I looked at them and really like their labels. (especially the fact that they have back labels too, which I haven't been able to find!)

I may end up just using them anyhow, though I'm making a custom label for my next wine with the blank labels I purchased. I've already made one rev of it, but I think I'm going to change it as it just doesn't look that good.

Or I will dump it and just use Stoney Creek.


----------



## Steve_M

Friday night lobster on deck. Saturday yard work, birthday party. Sunday smoked pork shoulder and ribs had kids and in laws over. 
Great weekend!

Steve


----------



## jgmann67

Saturday - yard work and an early anniversary dinner. Sunday - horseback riding and a nice dinner on the patio with the family.


----------



## TonyR

Its summertime, worked in the garden and cut the grass, 3 acres


----------



## jswordy

*Thursday night:*

Racked 11-1/2 gallons of beer into carboys.

*Friday:*

Started patching the hole in the bedroom wall I had to make to repair leaky bathtub faucet. Put in the drywall and did the initial spackling.

Mowed the grass (2 acres).

Went to get filters and oil change supplies.

*Saturday:*

Changed the oil filter and air filter in two cars; checked fluids and tires, also front brake wear.

Changed the oil and filter on the rider mower.

Taped and started first layer of drywall compound on wall.

*Sunday:*

Moved 12 tons of hay from farm down the road and stored it.

Sanded wall.

Added skim coat of drywall compound to wall.

Sanded lightly.

Primed wall. 

*Monday:*

Back to "work."


----------



## ceeaton

jswordy said:


> *Thursday night:*
> ...
> *Friday:*
> ...
> *Saturday:*
> ...
> *Sunday:*
> ...
> *Monday:*
> 
> Back to "work."



In honor of all the work you did, I'll take a nap. Reading all of that has made me tired!


----------



## geek

dcbrown73 said:


> Bottled my first wine ever while simultaneously making a complete mess of my office and living room.
> 
> 
> 
> 
> 
> 
> The label / bottle looks pretty good (sorry, picture is fuzzy) Though, the size of the label could be better. I purchased it from Zazzle via Label Peelers website. They didn't have the label size I wanted. This was the best size I could find. I won't be using them again because of that. I bought some blank label sheets from OnlineLabels.com. They aren't exactly what I want either, but much closer than these were.
> 
> 
> 
> 
> 
> 
> For my first bottled wine, (and not a kit) I think the wine turned out fantastic. It is very tasty. I got out with 29 bottles and 16oz extra to enjoy after bottling.



Are those labels peel-able?


----------



## dcbrown73

geek said:


> Are those labels peel-able?



I do not think so, though the blank labels I bought from OnlineLabels.com are.

EDIT: By peel-able, you mean easily bottle removable correct?


----------



## geek

right, once placed on the bottle you can remove without much trouble, just like the labels you get with kits.
I used Avery labels in the past, and they're a pain to remove, but good cost.
I will check onlinelabels.com and see what they have.


----------



## dcbrown73

geek said:


> right, once placed on the bottle you can remove without much trouble, just like the labels you get with kits.
> I used Avery labels in the past, and they're a pain to remove, but good cost.
> I will check onlinelabels.com and see what they have.



The website said they are comparable to the Avery 6873 labels.


----------



## geek

BTW - I used Avery labels because they also offer the Avery online tool that matches printing for the label stock.

__EXERCISE REQUIREMENTS__: Quote the forum thread above word for word, from "Mowed the grass" through "the rider mower.".

__DATASET EXTRACT__:
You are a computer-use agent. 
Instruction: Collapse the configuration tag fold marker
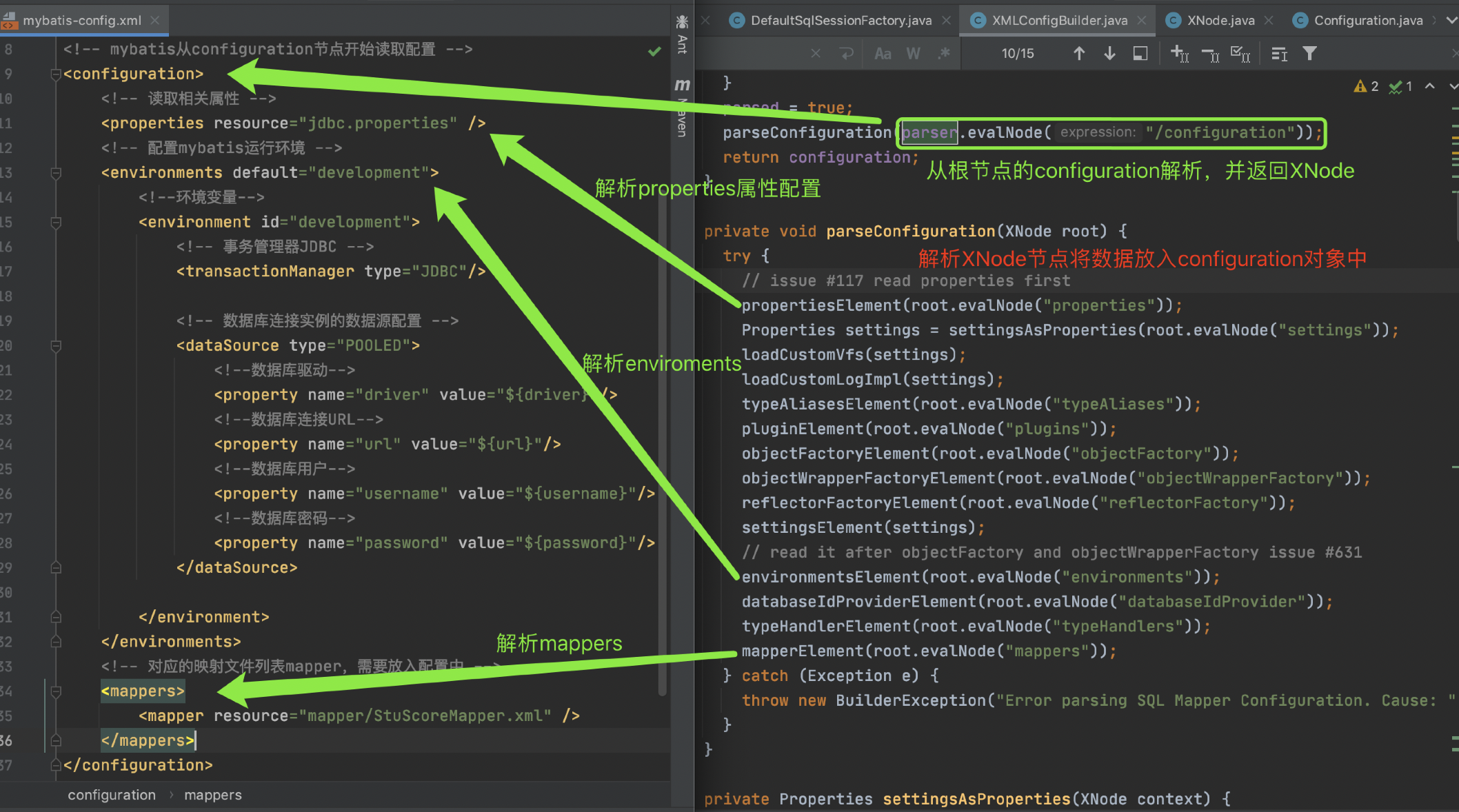pos(56,74)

__RESPONSE BELOW__:
Mowed the grass (2 acres).

Went to get filters and oil change supplies.

*Saturday:*

Changed the oil filter and air filter in two cars; checked fluids and tires, also front brake wear.

Changed the oil and filter on the rider mower.